What you need to do ▸ Only the lines from the start of the data to the line containing "The height and", both included, should be output, exactly and without pictures.

Supplied material ▸
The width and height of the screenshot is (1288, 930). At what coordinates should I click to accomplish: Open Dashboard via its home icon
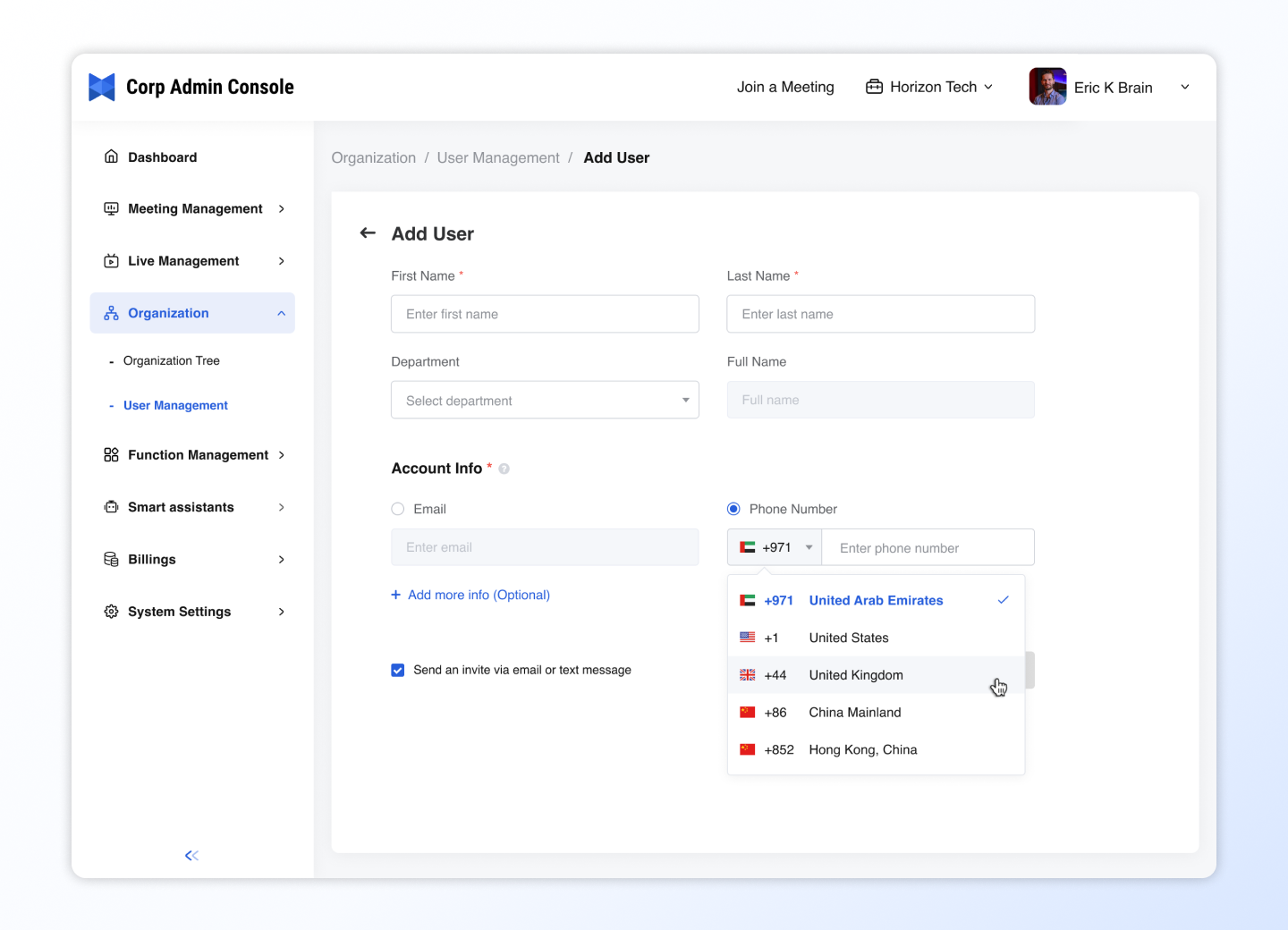[111, 156]
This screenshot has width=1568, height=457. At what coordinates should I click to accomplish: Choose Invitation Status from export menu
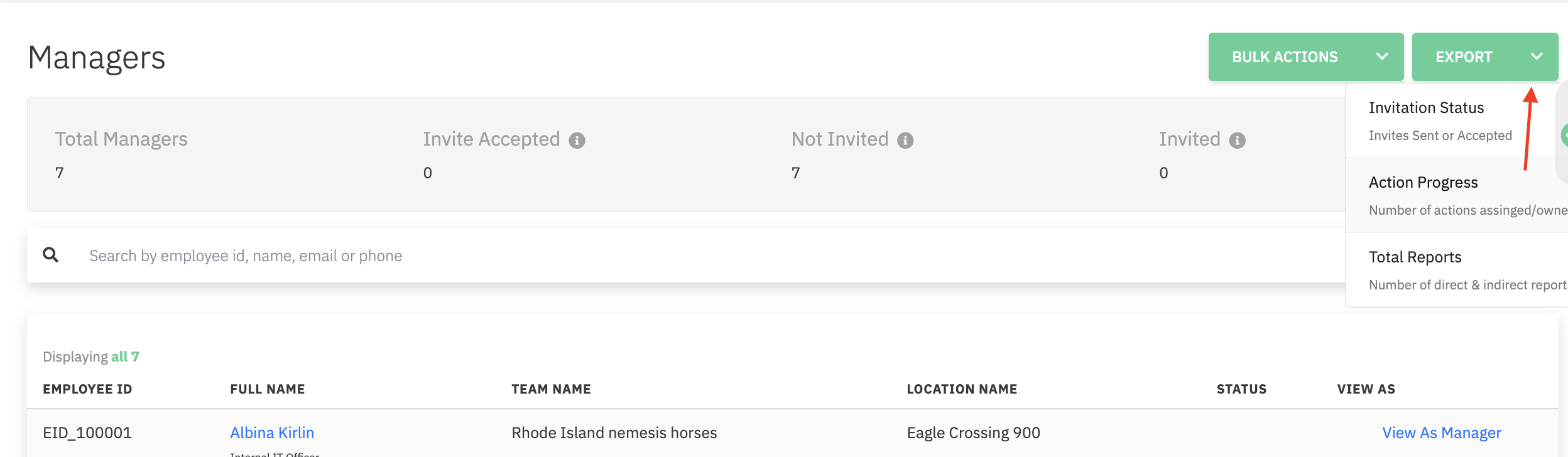pyautogui.click(x=1426, y=108)
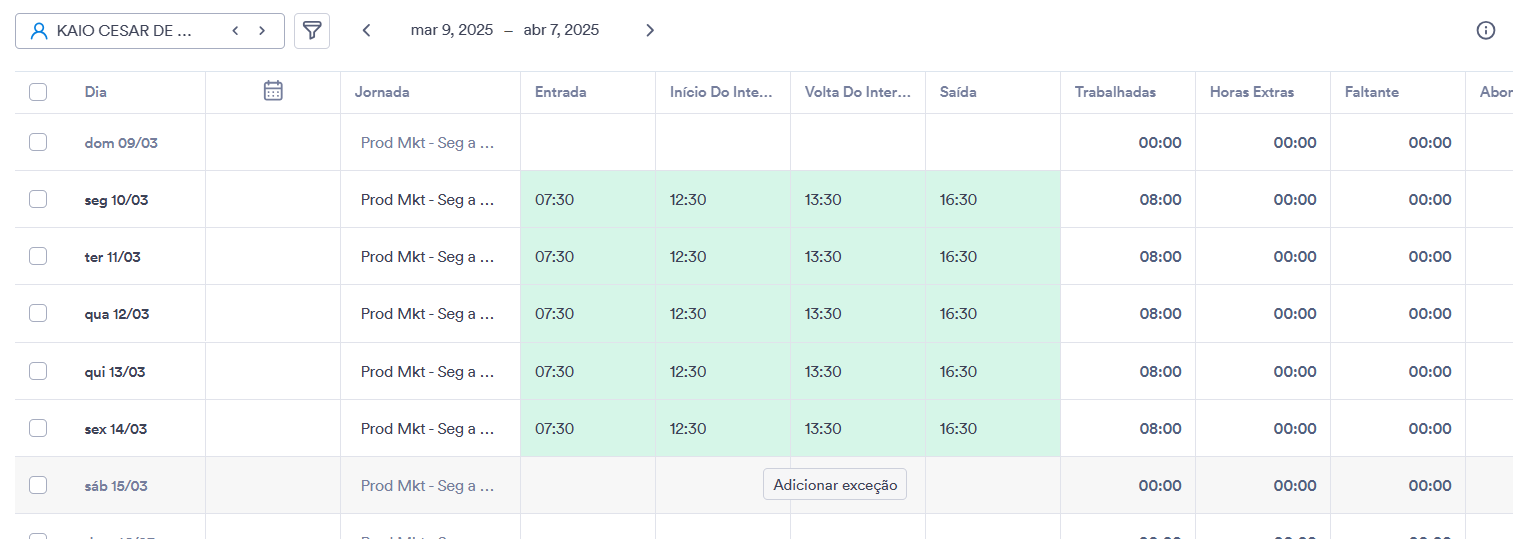Select the sex 14/03 row checkbox
The width and height of the screenshot is (1513, 539).
click(x=38, y=428)
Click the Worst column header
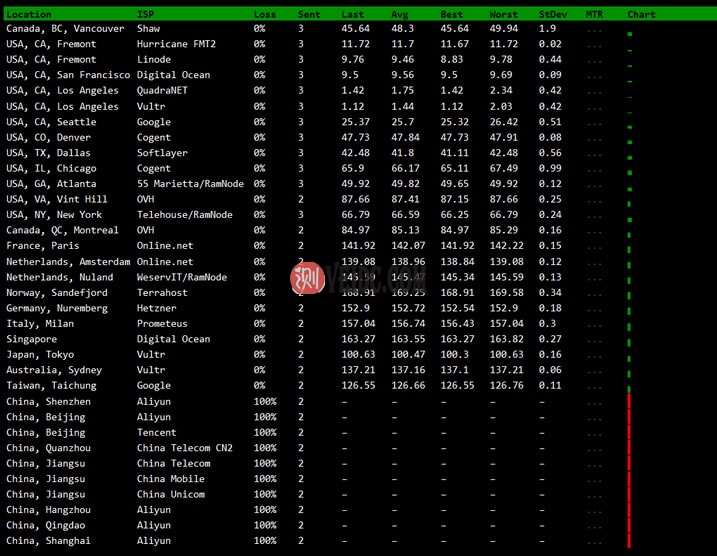 (504, 14)
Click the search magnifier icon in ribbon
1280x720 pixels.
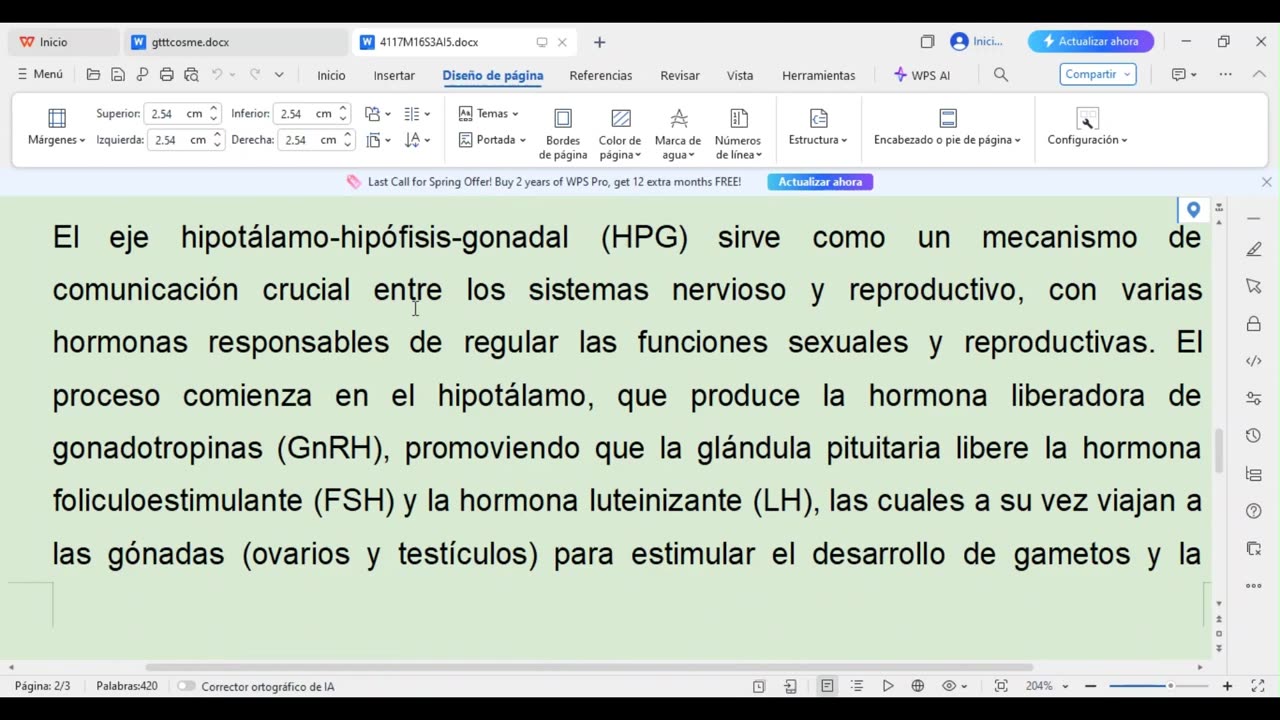tap(1000, 75)
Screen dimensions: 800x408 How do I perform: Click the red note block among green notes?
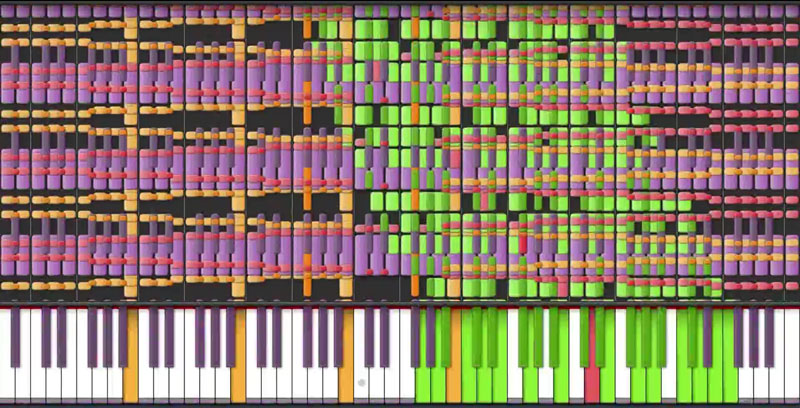521,243
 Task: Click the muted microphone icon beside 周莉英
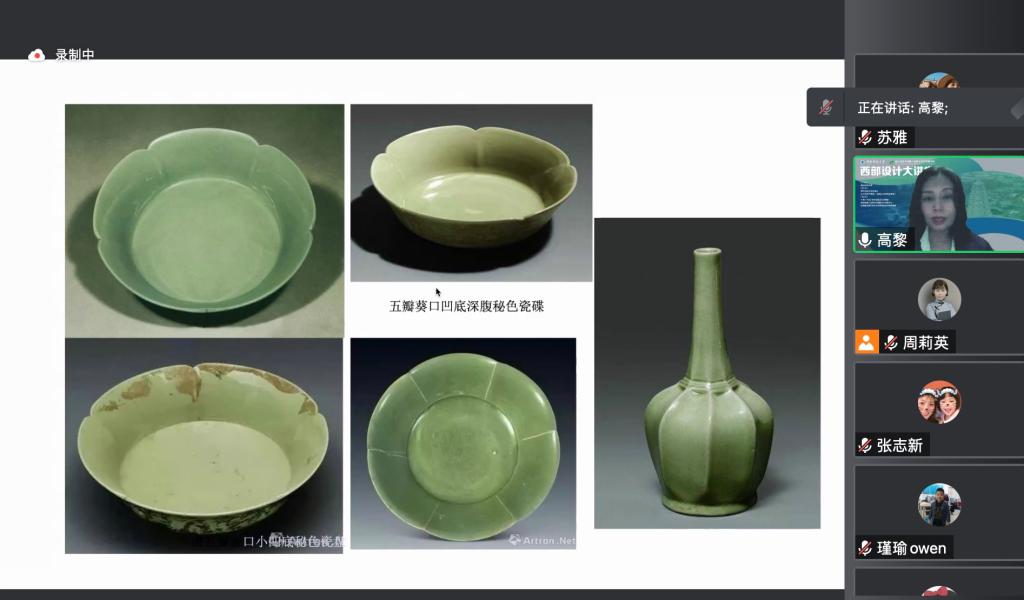pyautogui.click(x=891, y=343)
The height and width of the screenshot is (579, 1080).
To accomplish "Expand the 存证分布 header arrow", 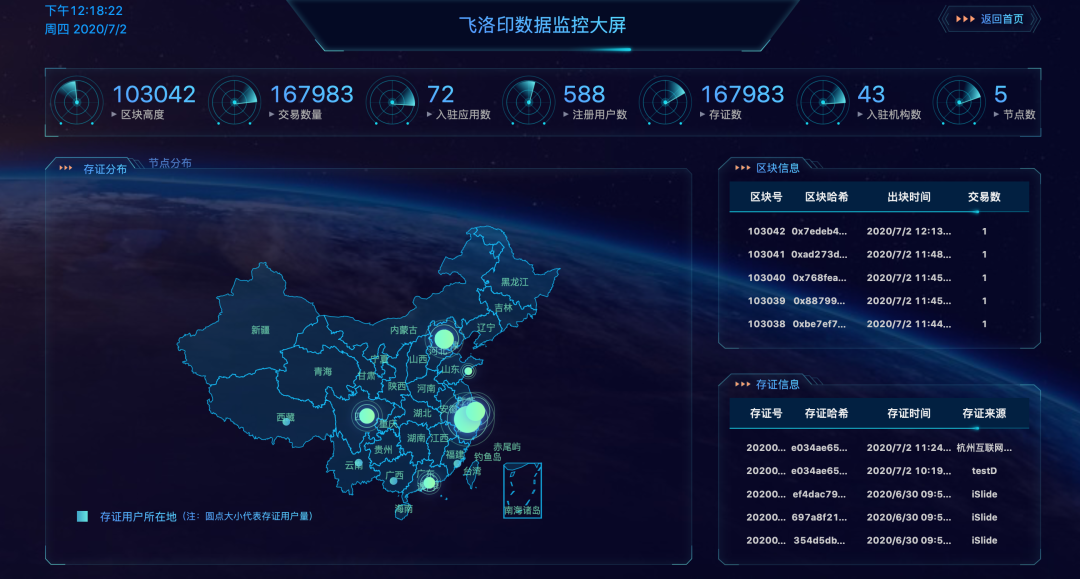I will (x=65, y=167).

Result ▸
The width and height of the screenshot is (1288, 930). At what coordinates should I click to accomplish: Open Dashboard via its home icon
[111, 156]
This screenshot has width=1568, height=457. At what coordinates should I click to accomplish: Choose Invitation Status from export menu
pyautogui.click(x=1426, y=108)
Select the sex 14/03 row checkbox
The width and height of the screenshot is (1513, 539).
click(x=38, y=428)
Click the Worst column header
 (504, 14)
Click the search magnifier icon in ribbon
1280x720 pixels.
tap(1000, 75)
Screen dimensions: 800x408 How do I perform: Click the red note block among green notes?
521,243
 Task: Click the muted microphone icon beside 周莉英
pyautogui.click(x=891, y=343)
The height and width of the screenshot is (579, 1080).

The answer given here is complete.